▶ _Directions_
The answer is to be an exact copy of the lines below running from the line with "Task: Click the circled" down to the line with "has width=1600, height=1200.", both ends included, and nothing more.

▶ _Given information_
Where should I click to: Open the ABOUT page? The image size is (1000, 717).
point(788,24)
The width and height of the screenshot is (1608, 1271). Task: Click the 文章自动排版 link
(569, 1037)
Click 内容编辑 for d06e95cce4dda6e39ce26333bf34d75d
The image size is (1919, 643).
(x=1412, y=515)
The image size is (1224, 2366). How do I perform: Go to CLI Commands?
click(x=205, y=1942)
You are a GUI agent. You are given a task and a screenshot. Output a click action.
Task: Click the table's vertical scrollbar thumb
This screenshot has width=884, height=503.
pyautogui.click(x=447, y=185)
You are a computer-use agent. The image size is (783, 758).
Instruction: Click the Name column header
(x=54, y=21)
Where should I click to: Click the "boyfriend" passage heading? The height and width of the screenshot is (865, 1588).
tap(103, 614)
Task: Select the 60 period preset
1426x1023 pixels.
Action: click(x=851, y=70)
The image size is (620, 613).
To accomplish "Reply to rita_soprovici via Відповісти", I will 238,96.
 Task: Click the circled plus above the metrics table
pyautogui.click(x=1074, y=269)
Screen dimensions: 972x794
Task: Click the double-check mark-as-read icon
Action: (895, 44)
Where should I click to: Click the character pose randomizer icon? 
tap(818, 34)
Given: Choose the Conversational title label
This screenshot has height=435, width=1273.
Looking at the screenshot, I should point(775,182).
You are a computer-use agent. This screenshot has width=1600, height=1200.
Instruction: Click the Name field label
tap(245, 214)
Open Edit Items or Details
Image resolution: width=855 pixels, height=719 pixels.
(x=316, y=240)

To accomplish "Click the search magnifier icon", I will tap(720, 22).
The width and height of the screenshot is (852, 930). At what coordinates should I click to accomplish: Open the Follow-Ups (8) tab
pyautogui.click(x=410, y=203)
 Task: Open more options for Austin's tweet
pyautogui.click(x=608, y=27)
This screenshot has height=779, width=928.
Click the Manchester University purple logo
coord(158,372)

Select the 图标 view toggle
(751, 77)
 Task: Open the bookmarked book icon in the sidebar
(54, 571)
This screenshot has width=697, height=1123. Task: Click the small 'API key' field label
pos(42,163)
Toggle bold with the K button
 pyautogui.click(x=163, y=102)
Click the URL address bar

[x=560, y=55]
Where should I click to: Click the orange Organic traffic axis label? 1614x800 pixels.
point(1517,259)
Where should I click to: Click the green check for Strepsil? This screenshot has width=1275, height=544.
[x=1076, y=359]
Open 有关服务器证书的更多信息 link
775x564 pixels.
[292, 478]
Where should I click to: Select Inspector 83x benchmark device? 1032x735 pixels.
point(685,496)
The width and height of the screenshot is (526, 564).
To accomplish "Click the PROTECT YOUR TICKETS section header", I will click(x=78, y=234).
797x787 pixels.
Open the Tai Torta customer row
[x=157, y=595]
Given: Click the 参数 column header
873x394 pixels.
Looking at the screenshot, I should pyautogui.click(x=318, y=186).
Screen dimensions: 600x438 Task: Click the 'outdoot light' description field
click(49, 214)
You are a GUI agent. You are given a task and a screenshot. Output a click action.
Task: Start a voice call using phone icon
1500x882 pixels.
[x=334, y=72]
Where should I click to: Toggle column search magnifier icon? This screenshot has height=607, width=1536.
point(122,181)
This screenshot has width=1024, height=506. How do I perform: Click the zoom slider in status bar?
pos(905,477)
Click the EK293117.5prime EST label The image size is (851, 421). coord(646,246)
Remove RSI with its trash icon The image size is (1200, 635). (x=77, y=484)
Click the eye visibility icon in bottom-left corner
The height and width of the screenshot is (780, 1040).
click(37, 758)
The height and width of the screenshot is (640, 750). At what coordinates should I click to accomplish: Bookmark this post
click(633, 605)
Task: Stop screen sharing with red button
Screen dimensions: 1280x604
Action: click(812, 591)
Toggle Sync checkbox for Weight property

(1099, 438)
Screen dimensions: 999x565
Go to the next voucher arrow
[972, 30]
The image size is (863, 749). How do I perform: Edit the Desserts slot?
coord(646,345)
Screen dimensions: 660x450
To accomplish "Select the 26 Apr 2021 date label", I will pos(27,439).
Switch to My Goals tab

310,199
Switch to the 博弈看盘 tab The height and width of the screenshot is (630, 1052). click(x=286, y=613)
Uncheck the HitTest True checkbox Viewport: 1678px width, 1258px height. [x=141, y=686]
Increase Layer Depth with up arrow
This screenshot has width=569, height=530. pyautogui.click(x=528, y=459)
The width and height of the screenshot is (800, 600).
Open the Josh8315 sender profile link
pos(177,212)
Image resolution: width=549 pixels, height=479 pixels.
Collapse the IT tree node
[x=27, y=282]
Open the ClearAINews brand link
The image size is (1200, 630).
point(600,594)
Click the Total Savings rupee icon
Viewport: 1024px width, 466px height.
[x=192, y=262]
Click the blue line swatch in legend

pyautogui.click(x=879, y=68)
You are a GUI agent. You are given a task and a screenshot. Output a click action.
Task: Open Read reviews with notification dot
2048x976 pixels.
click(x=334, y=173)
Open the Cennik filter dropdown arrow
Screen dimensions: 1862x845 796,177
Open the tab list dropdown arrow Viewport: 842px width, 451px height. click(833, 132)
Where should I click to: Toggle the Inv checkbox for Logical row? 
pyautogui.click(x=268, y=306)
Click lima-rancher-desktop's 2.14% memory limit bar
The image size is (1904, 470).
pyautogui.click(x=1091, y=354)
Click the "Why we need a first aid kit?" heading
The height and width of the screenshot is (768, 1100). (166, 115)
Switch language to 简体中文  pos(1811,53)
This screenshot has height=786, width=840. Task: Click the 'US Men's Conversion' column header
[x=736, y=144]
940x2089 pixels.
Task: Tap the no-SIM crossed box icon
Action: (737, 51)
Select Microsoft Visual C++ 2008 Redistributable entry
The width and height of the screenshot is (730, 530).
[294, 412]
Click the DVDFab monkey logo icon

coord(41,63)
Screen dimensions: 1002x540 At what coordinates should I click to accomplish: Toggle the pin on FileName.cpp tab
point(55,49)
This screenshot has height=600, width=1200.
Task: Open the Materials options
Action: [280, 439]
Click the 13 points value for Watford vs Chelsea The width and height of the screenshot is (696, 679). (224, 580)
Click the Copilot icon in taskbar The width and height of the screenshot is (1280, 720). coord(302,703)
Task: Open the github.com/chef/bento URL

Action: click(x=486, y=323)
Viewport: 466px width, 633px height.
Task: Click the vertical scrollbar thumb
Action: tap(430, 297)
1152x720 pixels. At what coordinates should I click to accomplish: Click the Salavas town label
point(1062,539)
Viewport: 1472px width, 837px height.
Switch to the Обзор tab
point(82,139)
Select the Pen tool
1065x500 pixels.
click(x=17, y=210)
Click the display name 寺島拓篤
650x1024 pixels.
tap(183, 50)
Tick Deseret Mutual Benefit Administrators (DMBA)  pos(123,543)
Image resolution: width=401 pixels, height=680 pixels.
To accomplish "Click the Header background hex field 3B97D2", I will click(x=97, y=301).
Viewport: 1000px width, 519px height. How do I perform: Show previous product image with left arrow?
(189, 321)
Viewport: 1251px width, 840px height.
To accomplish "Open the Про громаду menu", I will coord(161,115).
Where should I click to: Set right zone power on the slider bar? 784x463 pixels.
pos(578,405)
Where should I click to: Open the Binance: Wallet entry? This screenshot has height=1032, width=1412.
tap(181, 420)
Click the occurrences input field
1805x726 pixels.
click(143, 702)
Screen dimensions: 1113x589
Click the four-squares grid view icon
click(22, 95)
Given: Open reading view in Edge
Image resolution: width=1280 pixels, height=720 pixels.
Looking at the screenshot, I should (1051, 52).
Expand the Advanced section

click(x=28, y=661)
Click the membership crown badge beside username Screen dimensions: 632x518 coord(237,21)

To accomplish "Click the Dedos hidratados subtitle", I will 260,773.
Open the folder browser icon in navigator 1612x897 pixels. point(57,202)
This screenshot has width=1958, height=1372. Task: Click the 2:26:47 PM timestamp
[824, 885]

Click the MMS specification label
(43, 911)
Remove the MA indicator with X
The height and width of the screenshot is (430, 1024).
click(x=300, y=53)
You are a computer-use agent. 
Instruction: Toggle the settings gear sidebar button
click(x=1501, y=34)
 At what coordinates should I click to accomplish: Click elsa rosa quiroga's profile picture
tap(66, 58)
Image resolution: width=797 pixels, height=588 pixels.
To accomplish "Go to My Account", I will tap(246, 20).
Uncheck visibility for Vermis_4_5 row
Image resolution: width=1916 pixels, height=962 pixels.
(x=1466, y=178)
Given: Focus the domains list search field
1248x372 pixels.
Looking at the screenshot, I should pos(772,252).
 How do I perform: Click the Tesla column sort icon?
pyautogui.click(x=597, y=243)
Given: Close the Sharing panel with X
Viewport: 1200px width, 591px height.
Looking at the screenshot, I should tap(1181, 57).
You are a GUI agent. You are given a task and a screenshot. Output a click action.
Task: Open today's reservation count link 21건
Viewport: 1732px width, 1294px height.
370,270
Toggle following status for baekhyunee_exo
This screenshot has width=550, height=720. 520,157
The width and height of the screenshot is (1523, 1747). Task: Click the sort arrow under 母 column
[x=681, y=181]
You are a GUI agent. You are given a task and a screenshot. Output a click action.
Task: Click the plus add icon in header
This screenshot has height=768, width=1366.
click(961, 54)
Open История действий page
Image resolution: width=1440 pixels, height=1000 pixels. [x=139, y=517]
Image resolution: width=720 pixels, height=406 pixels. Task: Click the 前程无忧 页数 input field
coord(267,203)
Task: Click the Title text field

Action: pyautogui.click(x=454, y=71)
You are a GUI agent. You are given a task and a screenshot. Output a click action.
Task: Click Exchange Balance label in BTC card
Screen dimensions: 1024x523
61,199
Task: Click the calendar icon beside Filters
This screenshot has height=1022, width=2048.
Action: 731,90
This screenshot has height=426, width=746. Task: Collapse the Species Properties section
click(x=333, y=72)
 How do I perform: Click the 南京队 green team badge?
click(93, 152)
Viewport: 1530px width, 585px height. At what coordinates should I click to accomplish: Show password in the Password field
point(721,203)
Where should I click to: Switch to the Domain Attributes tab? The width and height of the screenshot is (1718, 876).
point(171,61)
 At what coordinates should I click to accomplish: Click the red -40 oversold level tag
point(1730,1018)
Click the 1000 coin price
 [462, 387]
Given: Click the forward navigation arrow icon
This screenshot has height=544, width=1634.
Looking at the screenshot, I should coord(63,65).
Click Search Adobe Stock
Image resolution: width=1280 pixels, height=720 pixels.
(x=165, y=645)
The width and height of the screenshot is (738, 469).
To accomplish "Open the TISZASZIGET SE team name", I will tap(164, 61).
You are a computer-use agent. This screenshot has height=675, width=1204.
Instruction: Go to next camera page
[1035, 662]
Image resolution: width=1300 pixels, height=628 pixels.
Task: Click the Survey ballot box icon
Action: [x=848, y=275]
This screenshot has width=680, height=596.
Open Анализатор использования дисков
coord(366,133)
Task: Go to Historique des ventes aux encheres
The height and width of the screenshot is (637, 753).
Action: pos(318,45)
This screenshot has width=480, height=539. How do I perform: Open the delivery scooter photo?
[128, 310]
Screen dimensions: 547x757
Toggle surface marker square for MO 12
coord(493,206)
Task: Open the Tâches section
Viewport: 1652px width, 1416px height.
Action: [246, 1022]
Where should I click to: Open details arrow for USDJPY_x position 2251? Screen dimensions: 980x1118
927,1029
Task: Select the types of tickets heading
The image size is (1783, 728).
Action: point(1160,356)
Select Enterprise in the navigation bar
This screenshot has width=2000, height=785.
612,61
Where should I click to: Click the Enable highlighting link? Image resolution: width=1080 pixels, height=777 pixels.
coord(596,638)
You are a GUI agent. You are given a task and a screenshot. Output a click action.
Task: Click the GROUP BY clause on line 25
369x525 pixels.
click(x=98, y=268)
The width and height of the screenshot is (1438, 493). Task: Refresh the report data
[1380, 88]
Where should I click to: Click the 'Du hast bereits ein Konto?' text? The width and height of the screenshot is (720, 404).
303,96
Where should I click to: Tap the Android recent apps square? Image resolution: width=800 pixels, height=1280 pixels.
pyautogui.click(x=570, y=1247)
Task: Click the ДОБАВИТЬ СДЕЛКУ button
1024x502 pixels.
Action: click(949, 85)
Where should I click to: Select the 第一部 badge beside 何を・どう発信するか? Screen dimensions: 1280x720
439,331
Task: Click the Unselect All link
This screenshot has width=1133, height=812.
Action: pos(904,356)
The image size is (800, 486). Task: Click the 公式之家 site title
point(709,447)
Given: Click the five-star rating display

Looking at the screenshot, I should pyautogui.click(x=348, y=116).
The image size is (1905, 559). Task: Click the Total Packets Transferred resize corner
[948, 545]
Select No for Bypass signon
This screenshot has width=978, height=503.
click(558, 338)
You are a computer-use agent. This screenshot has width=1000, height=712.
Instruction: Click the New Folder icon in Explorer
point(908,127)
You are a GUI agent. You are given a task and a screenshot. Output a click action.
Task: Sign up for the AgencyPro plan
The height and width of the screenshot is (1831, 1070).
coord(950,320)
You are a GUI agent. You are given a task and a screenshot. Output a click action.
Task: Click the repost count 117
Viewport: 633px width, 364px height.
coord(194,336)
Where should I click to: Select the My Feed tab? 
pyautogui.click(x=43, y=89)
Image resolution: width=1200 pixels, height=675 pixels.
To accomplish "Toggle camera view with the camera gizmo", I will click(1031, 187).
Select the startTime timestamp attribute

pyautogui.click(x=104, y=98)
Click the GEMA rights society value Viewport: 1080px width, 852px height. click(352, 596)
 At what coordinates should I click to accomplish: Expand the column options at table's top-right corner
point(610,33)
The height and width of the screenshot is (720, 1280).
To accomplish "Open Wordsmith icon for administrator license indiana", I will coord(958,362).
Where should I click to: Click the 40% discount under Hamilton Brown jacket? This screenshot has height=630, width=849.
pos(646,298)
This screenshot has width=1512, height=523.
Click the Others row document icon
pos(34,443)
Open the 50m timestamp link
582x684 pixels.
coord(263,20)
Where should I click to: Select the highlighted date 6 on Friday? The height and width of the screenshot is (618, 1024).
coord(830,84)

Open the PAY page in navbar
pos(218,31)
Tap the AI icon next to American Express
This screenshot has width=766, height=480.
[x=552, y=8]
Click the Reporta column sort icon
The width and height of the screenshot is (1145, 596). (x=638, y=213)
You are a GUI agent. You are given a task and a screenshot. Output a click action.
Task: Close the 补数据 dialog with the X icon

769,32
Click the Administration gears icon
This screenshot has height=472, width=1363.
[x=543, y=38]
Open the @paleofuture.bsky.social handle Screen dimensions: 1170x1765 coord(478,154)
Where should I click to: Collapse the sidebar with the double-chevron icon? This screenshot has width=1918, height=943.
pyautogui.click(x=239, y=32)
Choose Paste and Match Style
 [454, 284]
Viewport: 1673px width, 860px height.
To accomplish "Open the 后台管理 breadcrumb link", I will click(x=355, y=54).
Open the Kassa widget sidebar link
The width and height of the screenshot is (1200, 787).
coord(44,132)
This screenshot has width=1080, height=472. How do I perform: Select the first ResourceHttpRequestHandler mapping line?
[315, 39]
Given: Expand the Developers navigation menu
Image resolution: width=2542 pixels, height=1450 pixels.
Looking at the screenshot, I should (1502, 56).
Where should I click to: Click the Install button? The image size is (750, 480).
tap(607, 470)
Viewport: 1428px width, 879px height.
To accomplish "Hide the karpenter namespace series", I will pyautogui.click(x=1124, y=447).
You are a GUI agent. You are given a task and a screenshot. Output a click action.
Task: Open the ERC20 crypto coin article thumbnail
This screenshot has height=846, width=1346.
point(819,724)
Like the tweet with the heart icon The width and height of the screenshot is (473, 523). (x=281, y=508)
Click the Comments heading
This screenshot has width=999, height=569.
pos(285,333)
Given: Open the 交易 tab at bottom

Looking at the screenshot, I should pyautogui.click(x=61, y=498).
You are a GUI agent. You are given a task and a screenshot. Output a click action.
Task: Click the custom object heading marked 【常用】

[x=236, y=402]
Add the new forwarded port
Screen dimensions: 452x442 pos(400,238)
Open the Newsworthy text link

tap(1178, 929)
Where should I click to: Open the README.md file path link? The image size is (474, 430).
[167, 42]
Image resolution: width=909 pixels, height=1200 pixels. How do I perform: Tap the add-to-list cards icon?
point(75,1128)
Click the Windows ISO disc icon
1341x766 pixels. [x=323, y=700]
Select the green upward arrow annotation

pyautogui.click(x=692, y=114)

▶ _The answer_
 Task: Click the circled plus above the metrics table
pyautogui.click(x=1074, y=269)
Screen dimensions: 972x794
Task: Click the double-check mark-as-read icon
Action: (895, 44)
Where should I click to: Click the character pose randomizer icon? 
tap(818, 34)
Given: Choose the Conversational title label
This screenshot has height=435, width=1273.
Looking at the screenshot, I should point(775,182).
You are a computer-use agent. This screenshot has width=1600, height=1200.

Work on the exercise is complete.